▸ Prompt
Pull every line containing "green" from the entries.

___

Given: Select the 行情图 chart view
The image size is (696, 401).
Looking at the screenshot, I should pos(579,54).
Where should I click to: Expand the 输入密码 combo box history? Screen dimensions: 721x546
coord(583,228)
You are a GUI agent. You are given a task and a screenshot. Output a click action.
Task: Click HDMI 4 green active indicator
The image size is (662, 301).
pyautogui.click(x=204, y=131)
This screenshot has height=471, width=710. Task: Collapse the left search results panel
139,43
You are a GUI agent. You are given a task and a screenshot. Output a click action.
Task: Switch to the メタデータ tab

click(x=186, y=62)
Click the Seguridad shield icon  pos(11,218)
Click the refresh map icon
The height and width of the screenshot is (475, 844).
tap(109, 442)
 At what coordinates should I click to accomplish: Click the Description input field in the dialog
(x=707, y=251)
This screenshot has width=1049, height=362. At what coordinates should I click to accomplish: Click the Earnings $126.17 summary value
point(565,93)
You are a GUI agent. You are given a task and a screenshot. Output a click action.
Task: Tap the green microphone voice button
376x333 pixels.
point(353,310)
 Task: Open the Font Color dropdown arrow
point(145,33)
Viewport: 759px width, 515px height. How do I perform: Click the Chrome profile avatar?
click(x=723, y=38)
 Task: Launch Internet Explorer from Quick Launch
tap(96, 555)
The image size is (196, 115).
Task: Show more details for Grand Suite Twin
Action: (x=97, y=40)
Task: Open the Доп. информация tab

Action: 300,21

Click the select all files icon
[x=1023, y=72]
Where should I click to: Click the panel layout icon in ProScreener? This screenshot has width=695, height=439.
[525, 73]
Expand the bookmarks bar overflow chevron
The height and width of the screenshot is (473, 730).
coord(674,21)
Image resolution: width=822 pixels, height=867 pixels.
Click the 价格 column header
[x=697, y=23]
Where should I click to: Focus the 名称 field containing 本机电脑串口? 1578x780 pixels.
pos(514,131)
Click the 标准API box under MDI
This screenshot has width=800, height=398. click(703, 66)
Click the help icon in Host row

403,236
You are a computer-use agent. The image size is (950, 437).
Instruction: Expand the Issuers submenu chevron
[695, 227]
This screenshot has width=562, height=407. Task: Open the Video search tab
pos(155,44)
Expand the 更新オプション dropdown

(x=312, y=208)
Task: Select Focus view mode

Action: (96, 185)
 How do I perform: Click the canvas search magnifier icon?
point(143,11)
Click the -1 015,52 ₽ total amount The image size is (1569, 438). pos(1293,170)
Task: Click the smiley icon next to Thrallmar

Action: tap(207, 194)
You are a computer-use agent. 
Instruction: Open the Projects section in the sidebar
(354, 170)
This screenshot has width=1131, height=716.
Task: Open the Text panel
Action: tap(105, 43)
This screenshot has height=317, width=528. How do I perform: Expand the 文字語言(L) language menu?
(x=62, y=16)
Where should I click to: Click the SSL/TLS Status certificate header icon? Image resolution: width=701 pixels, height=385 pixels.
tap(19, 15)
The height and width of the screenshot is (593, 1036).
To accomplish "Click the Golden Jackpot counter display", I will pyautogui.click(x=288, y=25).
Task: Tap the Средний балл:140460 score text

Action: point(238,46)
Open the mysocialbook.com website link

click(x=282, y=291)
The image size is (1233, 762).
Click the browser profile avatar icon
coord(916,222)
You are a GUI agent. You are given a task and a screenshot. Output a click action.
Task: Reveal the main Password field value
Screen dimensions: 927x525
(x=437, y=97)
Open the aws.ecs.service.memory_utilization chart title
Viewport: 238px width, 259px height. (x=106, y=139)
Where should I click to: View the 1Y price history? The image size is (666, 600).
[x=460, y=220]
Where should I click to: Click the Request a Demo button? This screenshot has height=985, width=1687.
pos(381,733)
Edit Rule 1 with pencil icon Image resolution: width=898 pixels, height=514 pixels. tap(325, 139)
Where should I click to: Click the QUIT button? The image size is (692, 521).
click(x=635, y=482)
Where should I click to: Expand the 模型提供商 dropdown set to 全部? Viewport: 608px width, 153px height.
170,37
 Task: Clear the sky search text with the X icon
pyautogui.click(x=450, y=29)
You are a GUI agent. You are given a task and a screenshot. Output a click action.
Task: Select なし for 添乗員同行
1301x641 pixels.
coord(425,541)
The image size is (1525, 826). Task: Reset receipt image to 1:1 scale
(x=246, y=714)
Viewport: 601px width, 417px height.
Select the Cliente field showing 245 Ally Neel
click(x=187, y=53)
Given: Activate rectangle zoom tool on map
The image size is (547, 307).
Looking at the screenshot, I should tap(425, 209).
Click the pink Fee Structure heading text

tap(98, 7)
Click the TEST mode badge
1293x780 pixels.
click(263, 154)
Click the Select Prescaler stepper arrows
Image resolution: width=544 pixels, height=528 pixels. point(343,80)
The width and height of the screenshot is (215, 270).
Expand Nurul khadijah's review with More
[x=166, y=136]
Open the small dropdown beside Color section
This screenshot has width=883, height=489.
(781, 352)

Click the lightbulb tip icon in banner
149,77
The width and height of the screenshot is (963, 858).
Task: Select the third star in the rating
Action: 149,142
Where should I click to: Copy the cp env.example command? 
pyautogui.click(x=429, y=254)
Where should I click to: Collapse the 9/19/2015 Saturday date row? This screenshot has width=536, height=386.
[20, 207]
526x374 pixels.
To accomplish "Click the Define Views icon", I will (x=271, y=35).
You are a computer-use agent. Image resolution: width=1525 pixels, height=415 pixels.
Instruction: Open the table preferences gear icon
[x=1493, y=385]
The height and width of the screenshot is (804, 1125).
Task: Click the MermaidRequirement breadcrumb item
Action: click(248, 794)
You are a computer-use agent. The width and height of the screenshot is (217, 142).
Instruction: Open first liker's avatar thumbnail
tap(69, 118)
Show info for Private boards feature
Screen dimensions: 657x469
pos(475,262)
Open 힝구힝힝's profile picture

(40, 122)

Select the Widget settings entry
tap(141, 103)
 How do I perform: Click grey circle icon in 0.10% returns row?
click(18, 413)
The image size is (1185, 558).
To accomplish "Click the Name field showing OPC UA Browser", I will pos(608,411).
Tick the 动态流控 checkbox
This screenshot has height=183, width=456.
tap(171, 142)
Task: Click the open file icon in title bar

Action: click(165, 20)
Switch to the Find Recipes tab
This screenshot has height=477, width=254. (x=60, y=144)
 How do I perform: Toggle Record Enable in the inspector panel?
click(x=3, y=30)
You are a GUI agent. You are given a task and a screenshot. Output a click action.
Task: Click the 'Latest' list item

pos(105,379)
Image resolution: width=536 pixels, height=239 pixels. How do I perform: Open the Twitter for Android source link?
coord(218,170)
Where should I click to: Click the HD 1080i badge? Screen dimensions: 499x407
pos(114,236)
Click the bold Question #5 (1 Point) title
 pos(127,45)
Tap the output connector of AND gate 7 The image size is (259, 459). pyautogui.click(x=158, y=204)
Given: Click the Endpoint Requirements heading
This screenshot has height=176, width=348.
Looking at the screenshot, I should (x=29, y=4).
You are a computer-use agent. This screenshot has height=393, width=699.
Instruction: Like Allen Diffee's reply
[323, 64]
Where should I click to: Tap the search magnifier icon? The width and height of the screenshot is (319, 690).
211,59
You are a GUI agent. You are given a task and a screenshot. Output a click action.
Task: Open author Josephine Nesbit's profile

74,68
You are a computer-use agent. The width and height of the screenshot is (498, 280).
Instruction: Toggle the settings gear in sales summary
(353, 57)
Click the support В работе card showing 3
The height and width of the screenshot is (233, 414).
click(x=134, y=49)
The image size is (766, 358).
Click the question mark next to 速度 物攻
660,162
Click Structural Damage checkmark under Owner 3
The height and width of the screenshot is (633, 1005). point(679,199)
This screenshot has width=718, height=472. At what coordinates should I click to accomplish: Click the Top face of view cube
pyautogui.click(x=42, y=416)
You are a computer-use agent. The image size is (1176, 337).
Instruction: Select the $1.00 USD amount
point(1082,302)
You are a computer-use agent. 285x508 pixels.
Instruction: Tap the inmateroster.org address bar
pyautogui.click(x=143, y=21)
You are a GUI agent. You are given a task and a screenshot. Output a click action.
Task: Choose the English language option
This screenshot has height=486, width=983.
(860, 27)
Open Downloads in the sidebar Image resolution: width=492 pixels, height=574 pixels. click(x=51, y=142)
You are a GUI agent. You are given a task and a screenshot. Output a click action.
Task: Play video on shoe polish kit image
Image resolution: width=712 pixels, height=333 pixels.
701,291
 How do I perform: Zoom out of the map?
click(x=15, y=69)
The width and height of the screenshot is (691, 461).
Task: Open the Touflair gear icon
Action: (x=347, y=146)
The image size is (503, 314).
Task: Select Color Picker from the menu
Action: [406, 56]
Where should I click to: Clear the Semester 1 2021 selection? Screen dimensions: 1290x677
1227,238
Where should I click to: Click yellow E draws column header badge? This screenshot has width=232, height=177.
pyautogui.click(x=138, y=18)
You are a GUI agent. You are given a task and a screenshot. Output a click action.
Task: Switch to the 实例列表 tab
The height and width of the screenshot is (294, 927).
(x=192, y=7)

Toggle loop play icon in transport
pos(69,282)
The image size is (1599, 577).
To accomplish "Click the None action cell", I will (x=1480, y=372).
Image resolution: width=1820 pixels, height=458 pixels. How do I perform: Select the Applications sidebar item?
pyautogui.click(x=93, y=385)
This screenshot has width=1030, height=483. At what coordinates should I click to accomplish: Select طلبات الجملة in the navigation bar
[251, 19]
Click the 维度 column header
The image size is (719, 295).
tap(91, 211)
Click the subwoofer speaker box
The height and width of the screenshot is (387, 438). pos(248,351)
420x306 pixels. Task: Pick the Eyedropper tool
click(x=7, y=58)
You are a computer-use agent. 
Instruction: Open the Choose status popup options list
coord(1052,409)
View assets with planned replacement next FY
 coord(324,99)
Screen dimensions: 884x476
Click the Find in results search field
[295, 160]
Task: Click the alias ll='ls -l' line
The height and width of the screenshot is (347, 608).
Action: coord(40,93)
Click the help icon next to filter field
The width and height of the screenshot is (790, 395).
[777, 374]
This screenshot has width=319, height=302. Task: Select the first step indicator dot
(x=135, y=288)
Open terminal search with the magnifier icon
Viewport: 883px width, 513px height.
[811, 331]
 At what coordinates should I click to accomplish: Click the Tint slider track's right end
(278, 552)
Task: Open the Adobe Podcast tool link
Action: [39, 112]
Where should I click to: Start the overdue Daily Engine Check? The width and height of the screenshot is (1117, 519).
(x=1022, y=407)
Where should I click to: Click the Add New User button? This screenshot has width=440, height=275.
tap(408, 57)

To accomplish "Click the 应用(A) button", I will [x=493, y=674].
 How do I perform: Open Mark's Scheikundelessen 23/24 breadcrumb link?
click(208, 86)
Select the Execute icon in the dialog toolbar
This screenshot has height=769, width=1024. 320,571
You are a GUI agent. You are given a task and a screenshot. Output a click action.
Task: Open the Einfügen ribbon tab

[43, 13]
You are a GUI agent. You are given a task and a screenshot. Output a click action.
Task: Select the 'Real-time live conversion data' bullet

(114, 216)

___

▸ Answer to this problem
Task: Click HDMI 4 green active indicator
Task: Tap the green microphone voice button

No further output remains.